14 Functional Module Identification
This chapter describes how to identify functional modules using the MAPA Shiny application. The Shiny web app provides an intuitive interface for clustering similar pathways into functional modules and assessing clustering quality.
Prerequisites: Before identifying functional modules, ensure you have either:
- Completed pathway similarity calculation in the current session using the Pathway Similarity section as described in the previous chapter, OR
- Upload existing similarity results using the file upload option at the top of the interface.
The similarity calculation results are required for functional module identification to proceed.
14.1 Overview
The Module Identification section in the MAPA Shiny web app lets you run clustering directly on the pathway similarity matrix and then assess clustering quality with built-in diagnostics.
This two-step flow (cluster → assess quality) helps you produce biologically meaningful pathway modules.
14.2 Step 1: Load Your Data
Option 1: Continue from Previous Step
If you have completed pathway similarity calculation in the current session, your data will automatically be available for module identification.
Option 2: Upload Existing Results
If you have previously saved similarity results, you can upload them:
- Click “Browse” at the top of the left panel “Upload Similarity Result (.rda)” to upload your similarity results file (.rda format)
- Select your file
- Wait for validation - the app will automatically detect the input type and prepare for Module Identification.
14.3 Step 2: Perform Module Identification
Set parameters:
Similarity cutoff: Controls the sparsity/cut level used by the selected method. Smaller values generally retain more edges and yield larger modules; larger values retain fewer edges and yield smaller modules. (Exact behavior varies by algorithm.)
Clustering method: Choose from the available methods in the dropdown.
Hierarchical linkage (shown only when a hierarchical method is selected): Choose the agglomeration linkage.

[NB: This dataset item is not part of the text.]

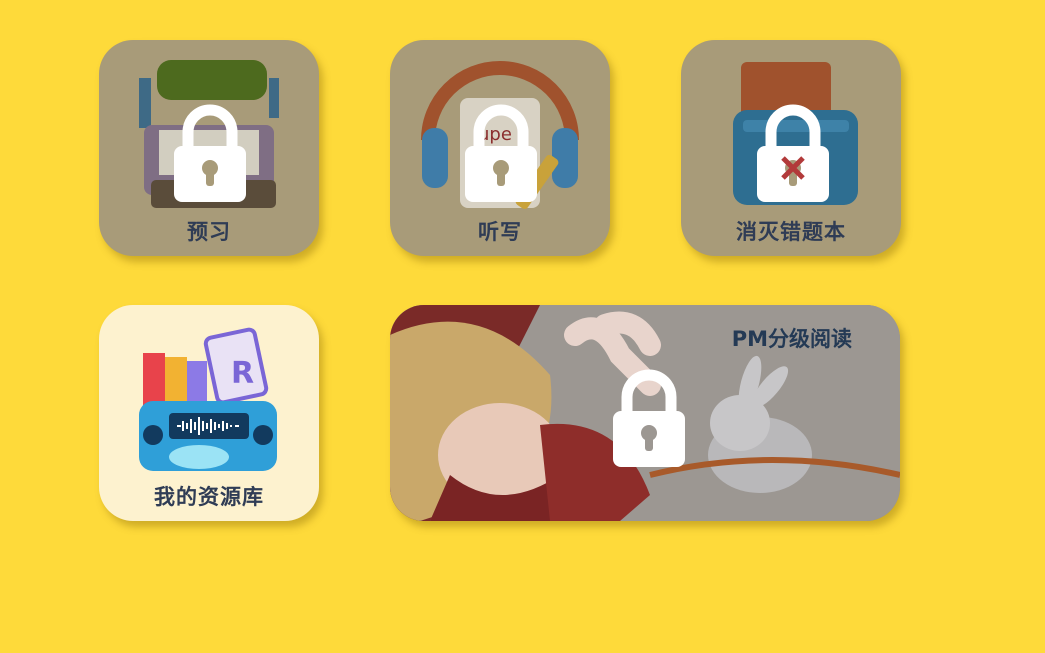 This screenshot has width=1045, height=653. I want to click on banner-title: PM分级阅读, so click(792, 339).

Click “Submit” to run Module Identification.
Monitor progress clustering typically completes within minutes
Review results under “Module identification result” (Table / Data visualization / R object).

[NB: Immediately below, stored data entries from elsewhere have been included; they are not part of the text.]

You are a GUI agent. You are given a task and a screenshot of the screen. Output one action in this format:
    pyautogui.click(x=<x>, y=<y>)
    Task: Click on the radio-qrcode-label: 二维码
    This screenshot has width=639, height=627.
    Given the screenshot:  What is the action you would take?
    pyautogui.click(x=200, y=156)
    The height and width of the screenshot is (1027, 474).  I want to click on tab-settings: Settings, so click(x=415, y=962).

14.4 Step 3: Review Module Identification Results
After clustering finishes, examine your results in “Module identification result” with three sub-tabs:
Browse the functional module results and download as CSV:
- View: Complete functional module results table with key metrics
- Download: Click “Download” button to save results as CSV for further analysis
Key result columns:
- module: Functional Module identifier (e.g., “Functional_module_127”)

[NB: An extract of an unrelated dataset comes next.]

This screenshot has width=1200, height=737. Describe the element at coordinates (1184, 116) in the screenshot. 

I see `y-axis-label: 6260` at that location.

- module_annotation: Representative pathway name (lowest p-value for ORA, highest |NES| for GSEA)
- Description: Names of all pathways in the module (separated by
;) - module_content: All pathway/term IDs grouped in this module
- Count: Number of genes/metabolites from input list in the module
- p_adjust: Best (lowest) adjusted p-value among pathways in the module

Generate similarity network plots to visualize functional modules:
- Configure plot parameters:
- Degree cutoff: Minimum pathways per module to display
- Text: Show representative module names
- Text all: Show all pathway names
- Click “Generate plot” to create the network visualization
- Examine the network to understand module relationships and structure

Access the complete results object for further analysis:
- View: Summary of the complete functional module analysis
- Download: Save the complete object (.rda format) for use in R

14.5 Step 4: Assess Clustering Quality
Use the Quality assessment panel to inspect:
Module size: Distribution of module sizes. Avoid many singletons or one giant module.
Silhouette scores: Higher values indicate better cluster separation.
Quality metrics table: Tabular metrics summarizing clustering quality. You can download results; plot Width/Height controls are available where applicable.
You can upload a module identification result (.rda) here if you ran clustering elsewhere and only want to assess quality.
14.6 Step 5: View Analysis Code
Click the “Code” button to see the exact R code that replicates your analysis:
- Module Identification Code: Shows the code used for clustering with your chosen algorithm and cutoff
- Quality Assessment Code: Shows code used to generate size distribution, silhouette plots, and the metrics table
This code can be copied and used in your own R scripts for reproducible analysis.
14.7 Next Steps
Once your functional module identification is complete:
- Download Results: Save both the table and R object for backup and further analysis
- Proceed to LLM Interpretation: Click the “Next” button to move to LLM Interpretation for AI-powered functional annotations of your modules
The functional modules will automatically be available for the next step in your MAPA analysis workflow, where you can add biological context and interpretations using large language models.